:: WHAT IS EXPECTED ::
Before copying, set aside the pictures; then restate exactly the lines from the one with "Share the neoliberal politics denouement post" through the last line of the records.

*** DATASET RECORDS ***

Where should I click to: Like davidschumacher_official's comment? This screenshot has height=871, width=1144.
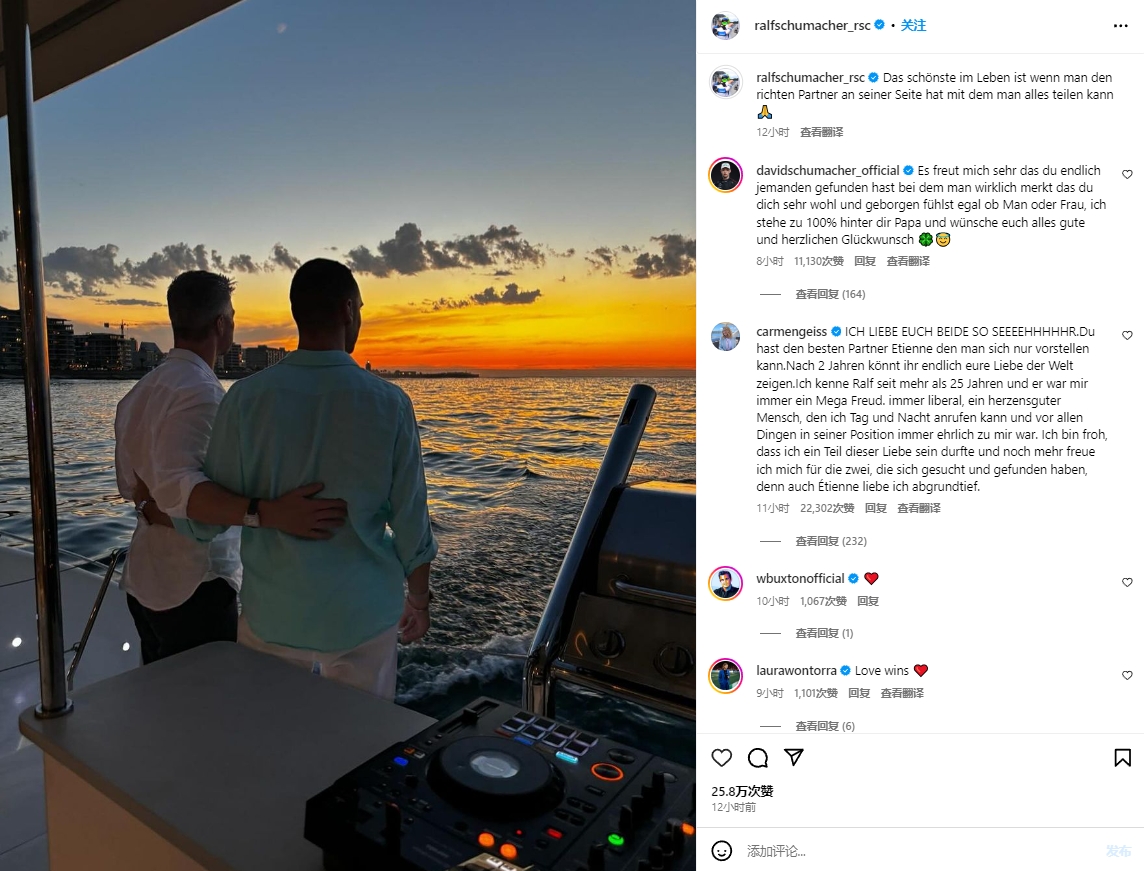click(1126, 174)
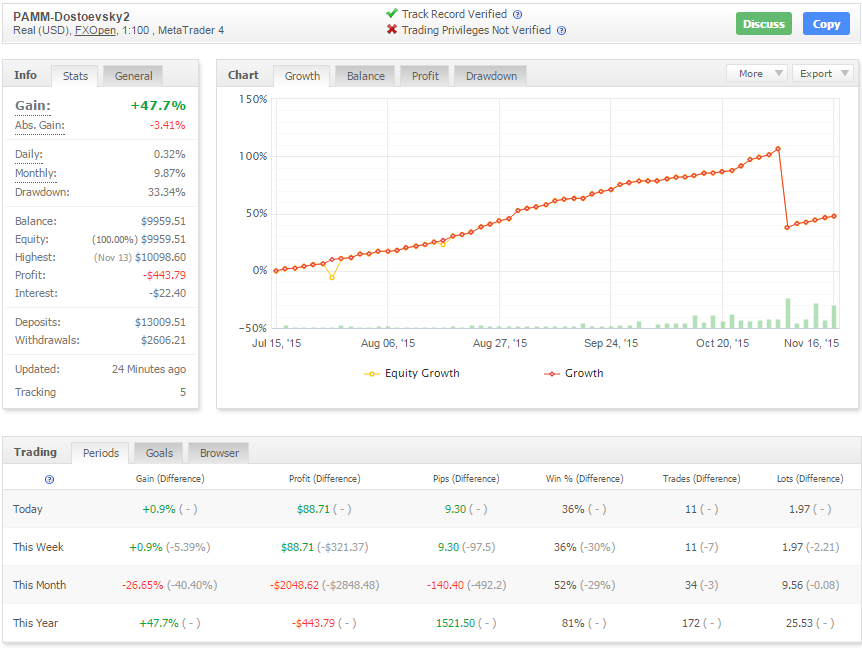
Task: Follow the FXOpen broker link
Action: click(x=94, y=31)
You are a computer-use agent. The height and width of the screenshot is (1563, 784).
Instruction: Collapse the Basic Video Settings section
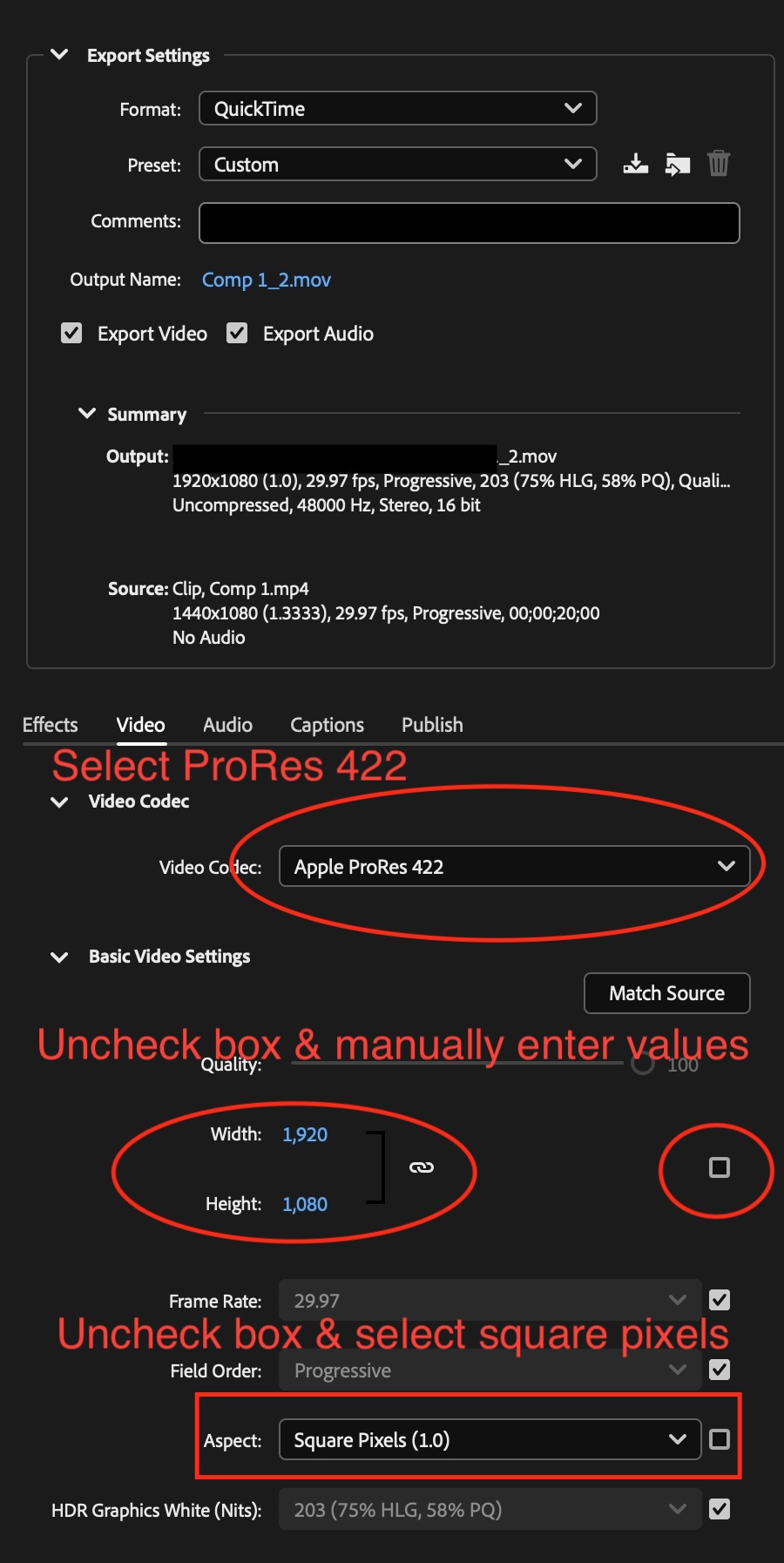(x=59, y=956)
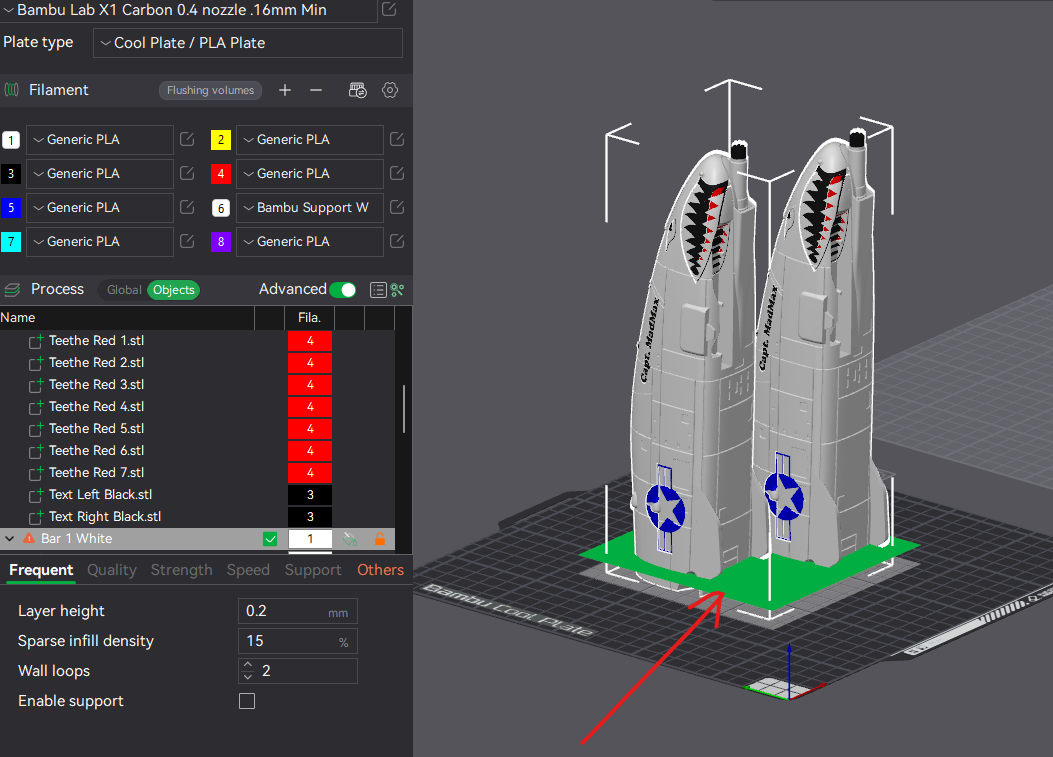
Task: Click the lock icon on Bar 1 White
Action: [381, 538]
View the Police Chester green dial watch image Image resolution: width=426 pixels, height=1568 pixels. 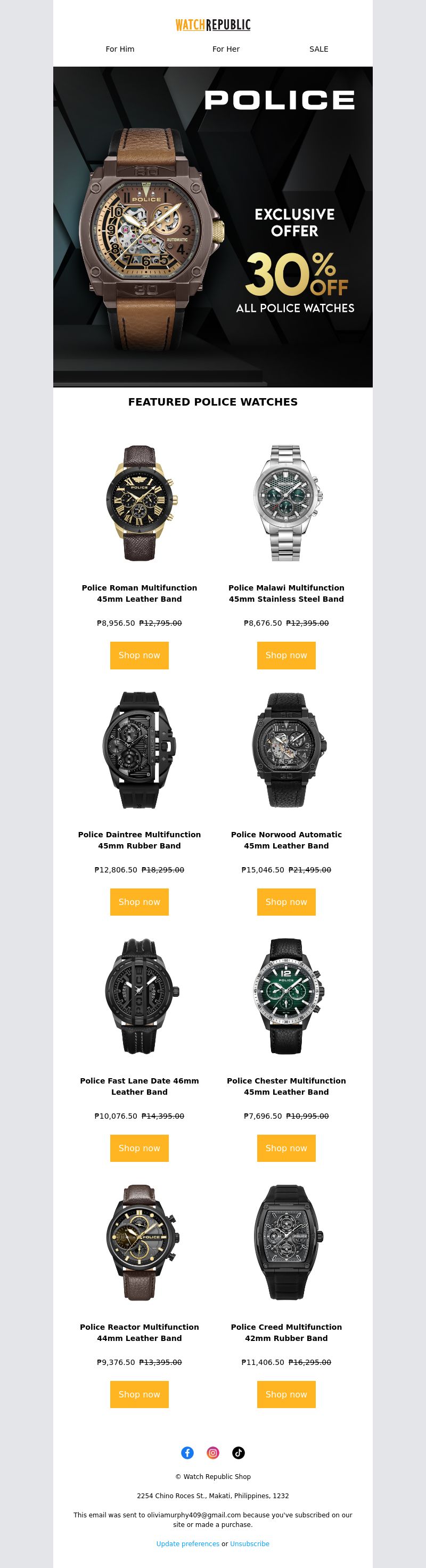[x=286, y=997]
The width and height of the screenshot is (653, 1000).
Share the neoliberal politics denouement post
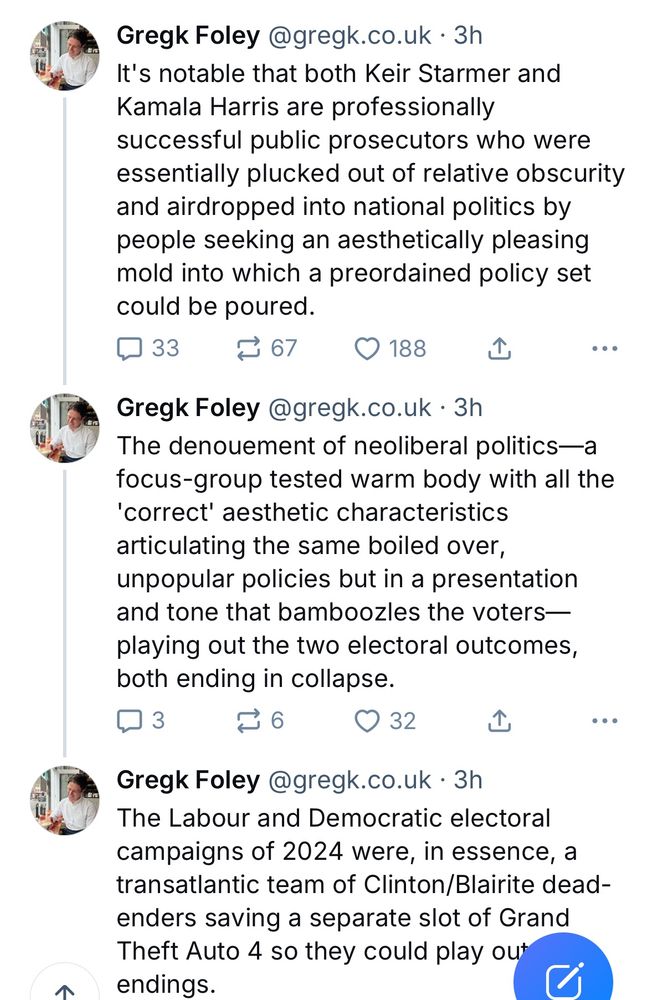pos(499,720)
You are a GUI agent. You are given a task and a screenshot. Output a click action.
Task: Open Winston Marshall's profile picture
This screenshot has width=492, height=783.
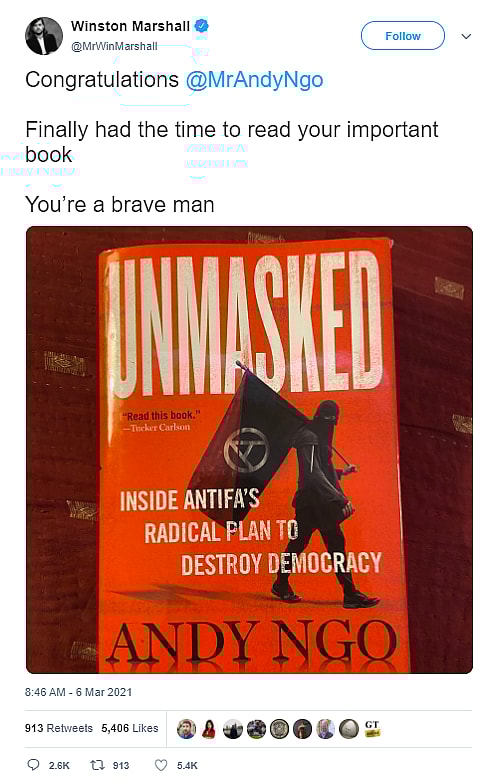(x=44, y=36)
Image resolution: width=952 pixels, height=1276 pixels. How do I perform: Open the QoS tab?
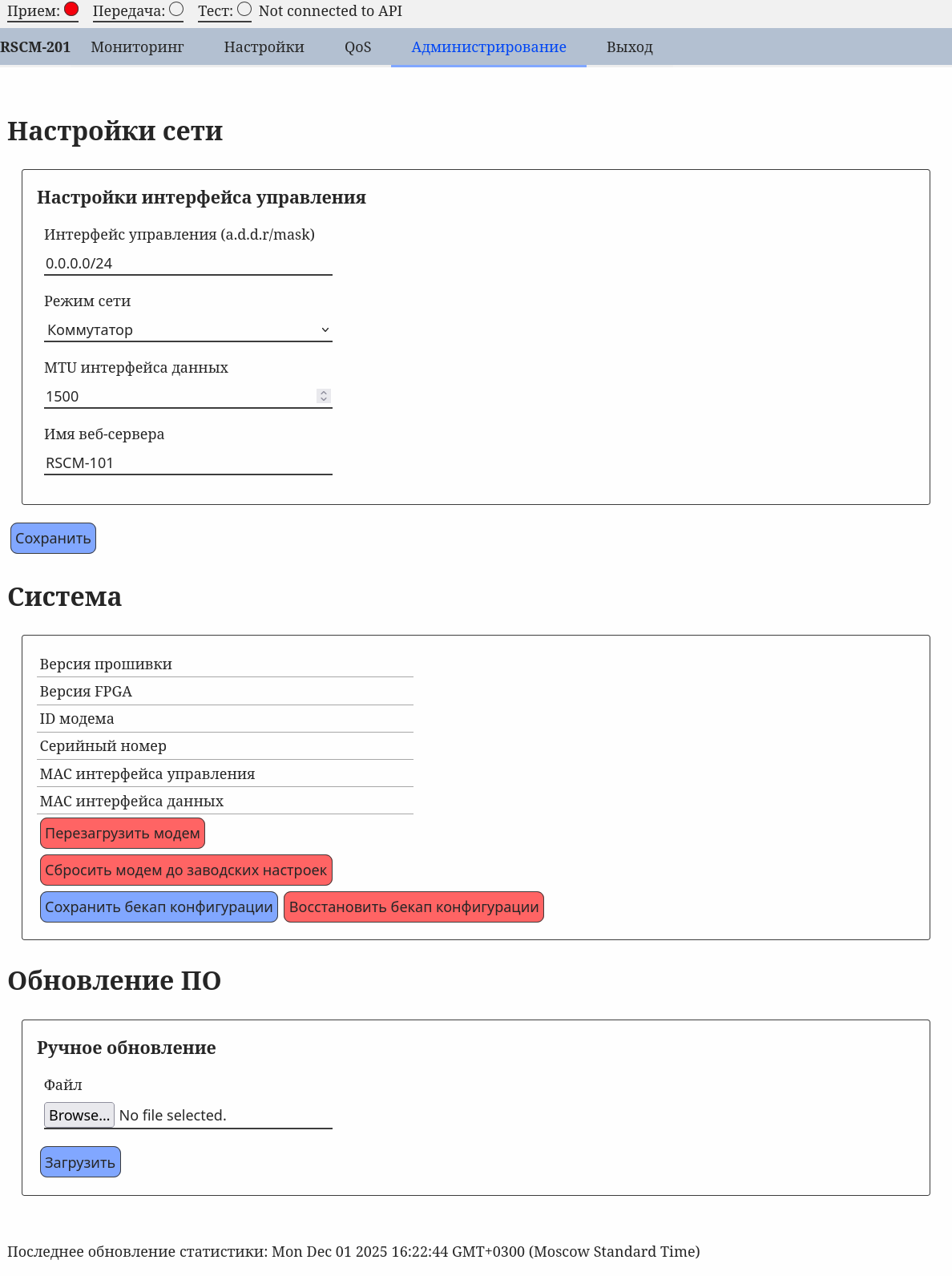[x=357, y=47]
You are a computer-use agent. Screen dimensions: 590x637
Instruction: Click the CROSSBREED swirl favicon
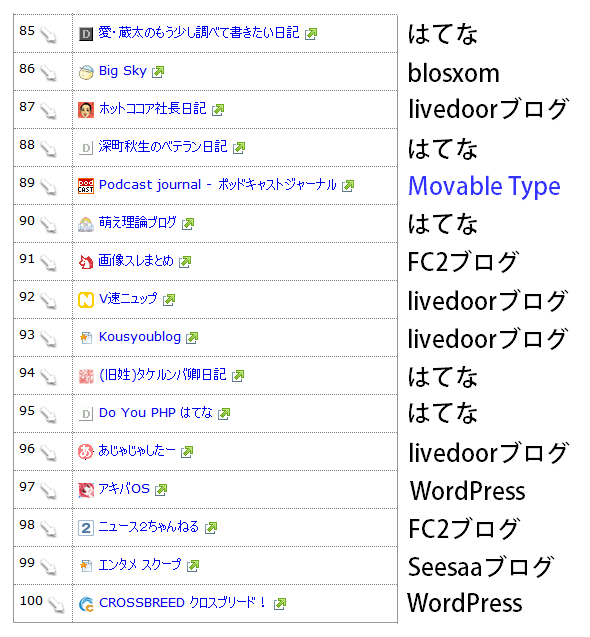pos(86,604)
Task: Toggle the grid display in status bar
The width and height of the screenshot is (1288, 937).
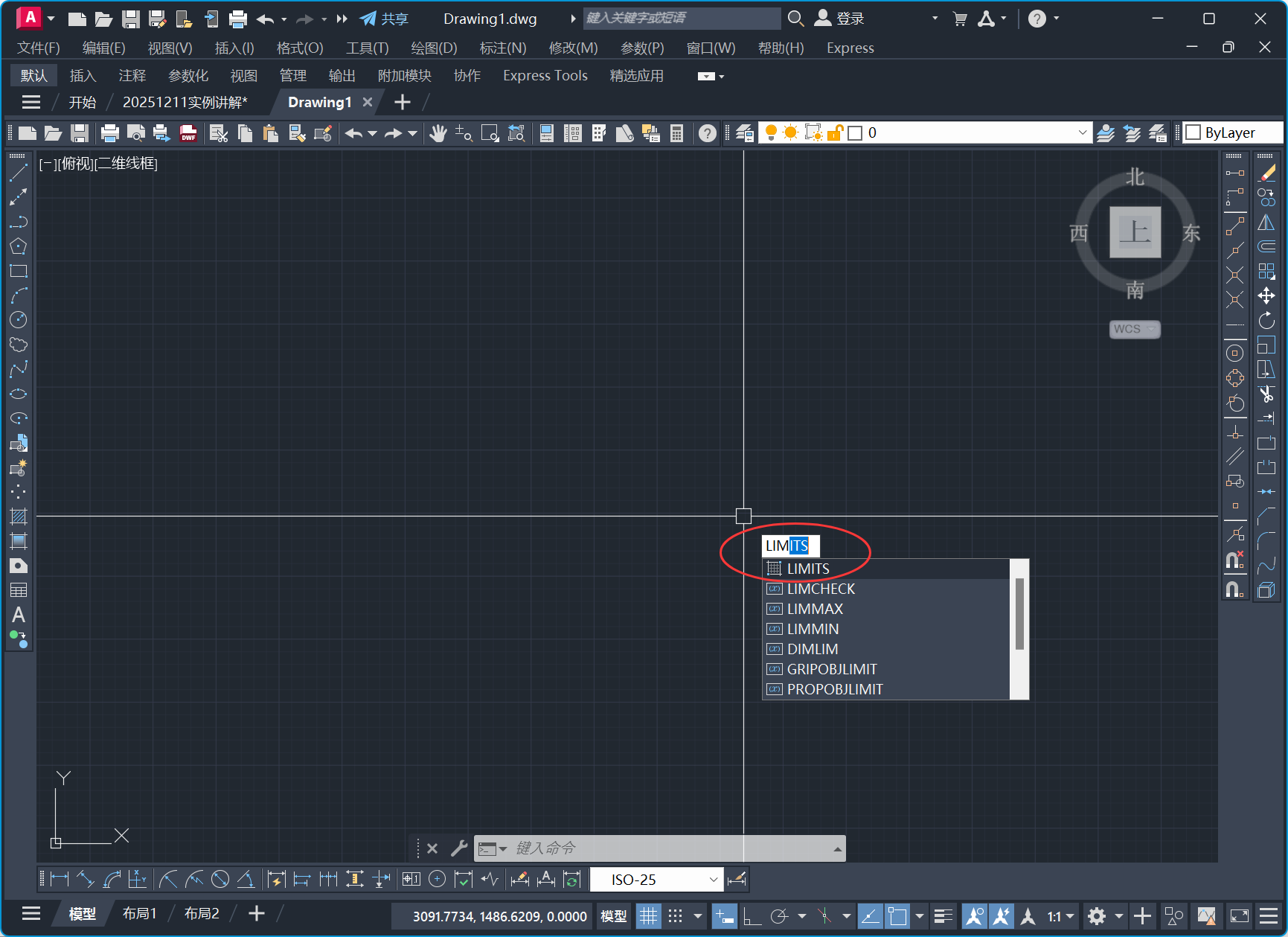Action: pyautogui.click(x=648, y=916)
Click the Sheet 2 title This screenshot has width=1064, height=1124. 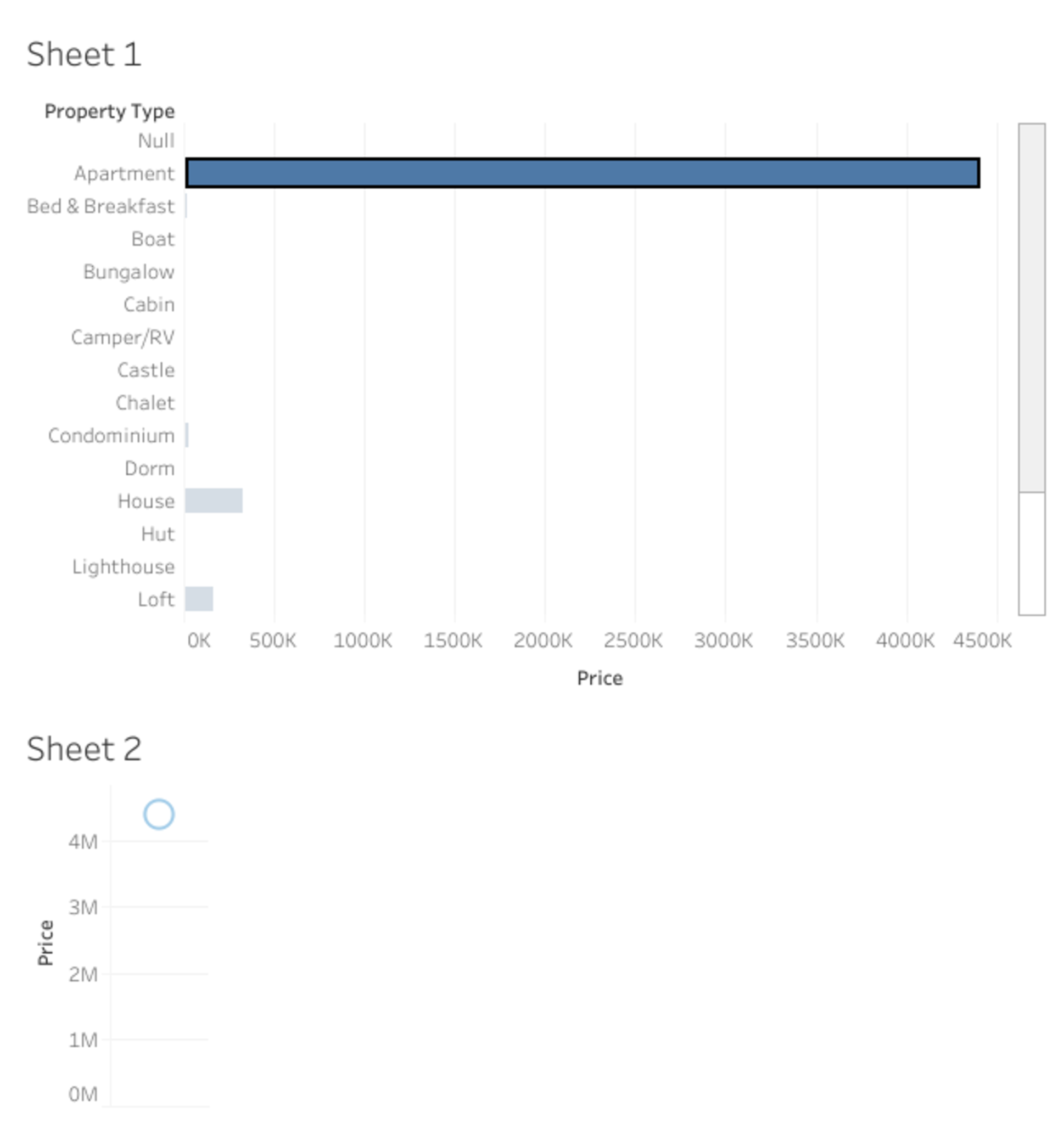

*** End of DATASET RECORDS ***

:: RESPONSE ::
Share the neoliberal politics denouement post
pos(499,720)
You are a GUI agent. You are given a task and a screenshot. Output a click action.
Task: Open Winston Marshall's profile picture
This screenshot has width=492, height=783.
(x=44, y=36)
Image resolution: width=952 pixels, height=1276 pixels. How do I perform: Open the QoS tab?
[x=357, y=47]
You are a computer-use agent. Screen dimensions: 590x637
Instruction: Click the CROSSBREED swirl favicon
pos(86,604)
Task: Toggle the grid display in status bar
The width and height of the screenshot is (1288, 937).
Action: pyautogui.click(x=648, y=916)
Click the Sheet 2 title This screenshot has width=1064, height=1124. 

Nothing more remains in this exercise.